On average, a hen will produce five to six eggs in one week especially at her peak. But during molting, low-light conditions, heat or stress, egg production will drop drastically. At some point, your hens may temporarily stop producing eggs unless the conditions get back to normal. Luckily, you don’t need a rooster for your hens to lay eggs. This is actually part of your hen’s life provided that she is healthy and at the right age to so.
Even if the eggs will not be fertile, they will be fit for consumption altogether. In simple terms, hens start laying eggs upon reaching their maturity. The only time you may require one or two roosters is when you want to have fertilized eggs for hatching. Otherwise, your hens will lay eggs with or without roosters.

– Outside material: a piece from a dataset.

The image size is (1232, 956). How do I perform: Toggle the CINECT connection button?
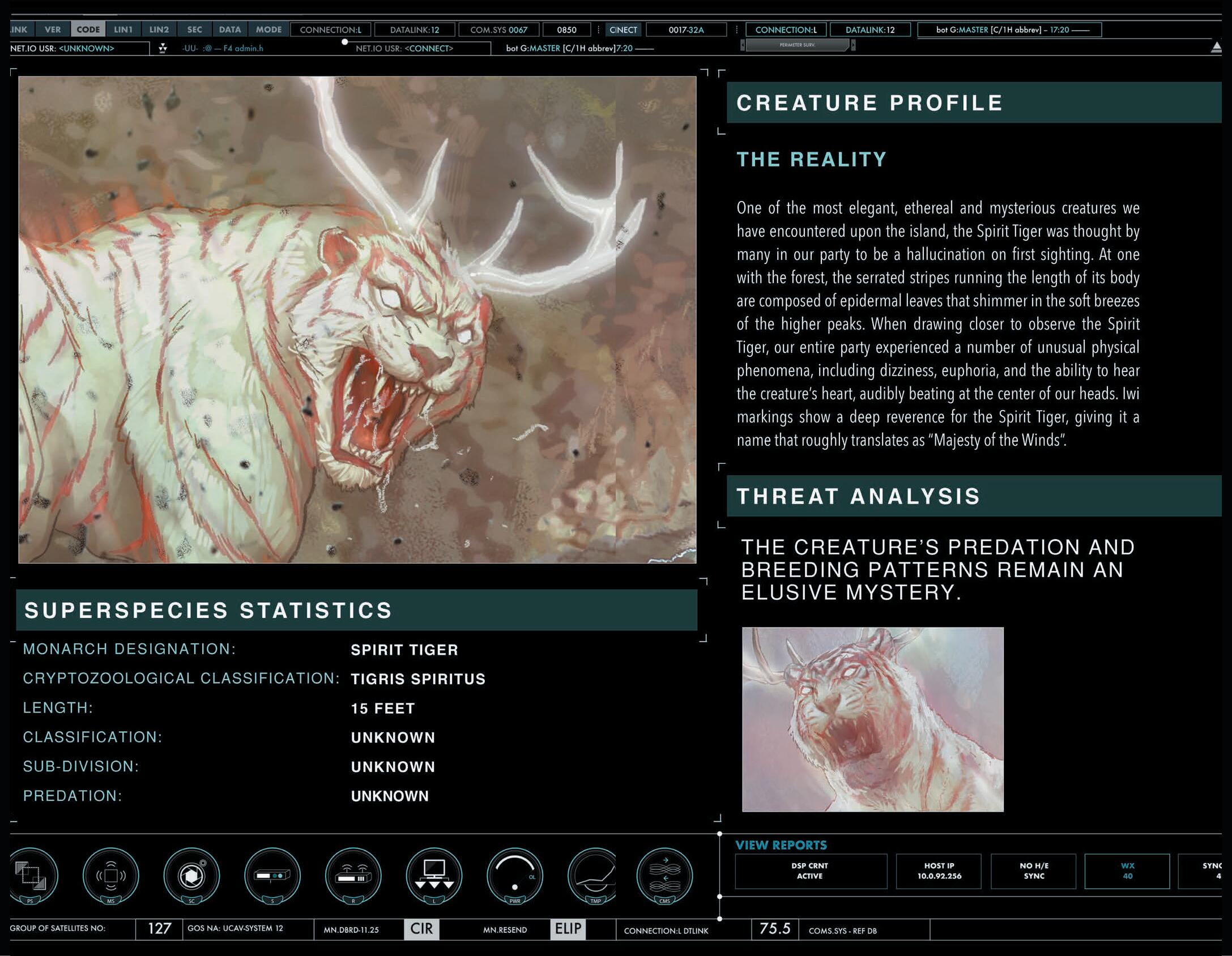623,29
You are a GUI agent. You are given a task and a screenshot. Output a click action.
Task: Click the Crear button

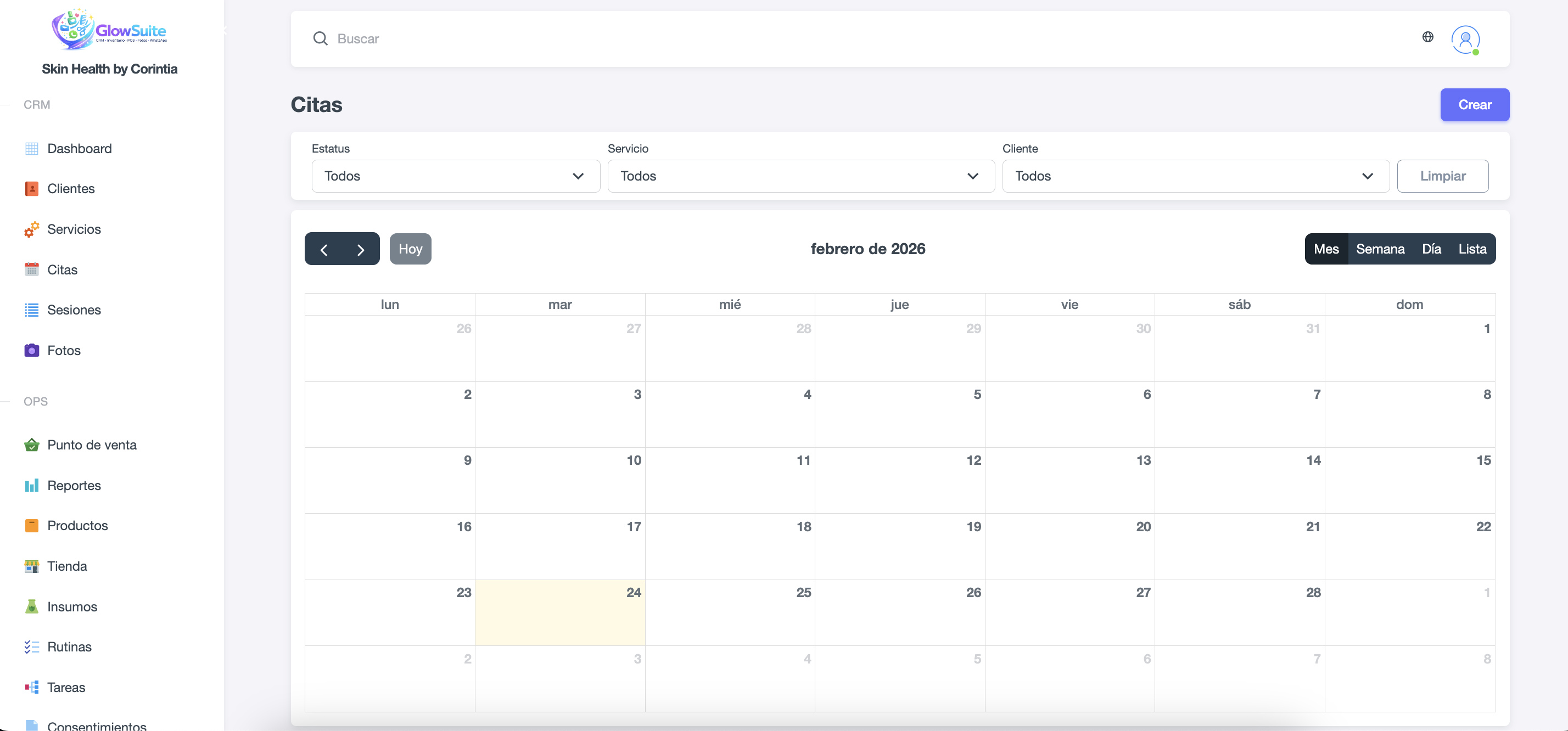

Two Chickens are Better than One
Chickens love to share their company with their own kind. This reminds you that they are highly social animals that spend most of their time conversing among themselves. Also, when they are two they can communicate effectively and alert each other in case of danger or risky situations around them.
Sometimes, they may affect each other’s feelings and physiological behavior. Speaking of their physiological behavior, if one chicken starts laying eggs, she may as well stimulate the other one to do the same. Likewise, if one hen starts brooding, this behavior will affect the other one in the same way. With that in mind, you should take your time and understand the complex social hierarchy associated with chickens.
Care for Chickens
Just like humans, chickens need good care. They need quality food and clean, fresh water daily to keep them healthy and productive. When serving them with these essential items, use dispensers that are designed to prevent your chickens from perching on them. Also, ensure that the dispensers prevent your chickens from making their food or water dirty.
Provide them with enough commercial chicken pellets and scratch feed. Supplement their diet with fresh vegetables and fruits and let them forage for wild plants or insects. The main idea behind all these is to provide your flock of birds with enough space to walk around freely. With enough space, your chickens will be able to wander around and stretch their wings without causing any commotion.
Lack of enough space can result in conflicts among your birds. The ideal place for their space should be outside where they can dust bathe, scratch and race around naturally.
Your chickens require at least a comfortable and quiet nesting box that can accommodate a maximum of three hens. The roosts should be raised to allow them to enjoy their sweet sleep. Most importantly, their coop should be well-ventilated and secure to keep marauding predators away during the night.
How many chickens do you need to keep on your farm? The number of birds you can keep at once will depend on your lifestyle and other factors as well. These factors include the amount of space you can provide for them, reasons for keeping them, and how frequent you can let them free-range. Don’t forget to include your budget because it will determine everything starting from setting up the coop to clearing the yard for your hens to purchasing other equipment used in poultry farming.
Why would you wish to keep only one chicken? To begin with, different people raise chickens for different reasons. Key among these reasons is for the supply of fresh eggs and meat. But some people prefer keeping one chicken as their pet. That is the reason they only raise one chicken in their homes to keep them company when they need it. For them, keeping more than one chicken is a waste of time and resources considering that they only need a pet and not an entire flock in their houses.
It is possible to keep only one chicken if you just need it for companionship. Otherwise, you may keep two or more birds if you are looking forward to having a constant supply of fresh eggs for your family. After all, chickens are highly social animals and will thrive best if they have a company of their own kind.